==== 本文 ====

ニューロンやシナプシスに似た仕組み

英西部の港町ブリストル。その広々としたオフィスで、グラフコア(Graphcore)のサイモン・ノウルズ最高技術責任者(CTO)は静かに微笑みながら、未来の機械学習のビジョンをホワイトボードに描き出した。
黒いマーカーで示した人間の脳のノードは、「黙想的で、ディープに考え、熟考する」部分だ。グラフコアは、こうしたニューロンやシナプシスに似た仕組みを構築することで、「インテリジェンスを機械化」できる次世代プロセッサを開発している。
人工知能(AI)はよく、莫大なデータセットを掘り起こす複雑なソフトウエアとみなされるが、そのソフトウエアを動かすコンピューターにはもっと重要な障害があると、ノウルズとナイジェル・トゥーンCEOは考えている。
問題は、半導体チップ群(CPUやGPU)は人間のように「思考する」ように設計されていないことだ。
人間の脳なら、向こうから歩いてくる人を見て、直感的に問題を単純化して分析できるが、コンピューターはその顔を全画素まで細かく解析して、無数の画像データベースと比較して、ようやく「ハロー」と声をかけるかどうか判断する。
コンピューターはもともと計算機であることを考えれば、その精密さは当然なのだが、AIにとっては極めて非効率で、関連データすべてを処理するために莫大なエネルギーを消費しなくてはならない
ノウルズとトゥーンは2016年にグラフコアを立ち上げたとき、「そんなに精密ではない」プロセッサを開発することを、ビジネスの中核に据えることにした。彼らはそれを「インテリジェンス処理装置(IPU)」と呼ぶ。

==== 提供データ ====

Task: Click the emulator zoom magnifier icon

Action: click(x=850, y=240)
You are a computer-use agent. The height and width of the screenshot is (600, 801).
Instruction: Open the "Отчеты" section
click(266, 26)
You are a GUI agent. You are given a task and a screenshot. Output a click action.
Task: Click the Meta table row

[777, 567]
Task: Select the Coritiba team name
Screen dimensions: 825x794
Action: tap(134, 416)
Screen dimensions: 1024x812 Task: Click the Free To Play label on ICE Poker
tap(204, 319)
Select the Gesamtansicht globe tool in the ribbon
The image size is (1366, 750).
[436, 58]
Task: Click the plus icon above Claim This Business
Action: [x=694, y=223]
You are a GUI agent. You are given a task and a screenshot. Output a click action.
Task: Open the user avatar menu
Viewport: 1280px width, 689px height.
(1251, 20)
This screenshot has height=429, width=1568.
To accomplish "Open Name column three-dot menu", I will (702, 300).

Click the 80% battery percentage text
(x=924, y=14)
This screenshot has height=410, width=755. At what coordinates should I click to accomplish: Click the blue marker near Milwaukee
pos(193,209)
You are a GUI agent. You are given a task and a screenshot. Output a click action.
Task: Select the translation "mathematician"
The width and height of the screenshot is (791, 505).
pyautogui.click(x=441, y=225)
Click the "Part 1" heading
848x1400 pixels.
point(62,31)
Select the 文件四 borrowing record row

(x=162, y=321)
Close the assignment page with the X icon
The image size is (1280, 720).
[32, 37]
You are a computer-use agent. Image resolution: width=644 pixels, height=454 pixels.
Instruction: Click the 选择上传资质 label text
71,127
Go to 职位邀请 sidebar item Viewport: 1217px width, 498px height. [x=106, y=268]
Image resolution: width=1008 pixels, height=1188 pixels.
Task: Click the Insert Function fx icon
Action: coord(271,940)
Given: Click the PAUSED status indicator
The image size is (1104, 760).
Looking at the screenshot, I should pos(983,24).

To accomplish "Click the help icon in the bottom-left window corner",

====

(課題内容): 本文によると、グラフコアが開発している「そんなに精密ではない」プロセッサを、ノウルズとトゥーンは何と呼んでいますか。 これらのレコードは使わなくてかまいません。

(解答): インテリジェンス処理装置(IPU)と呼んでいます。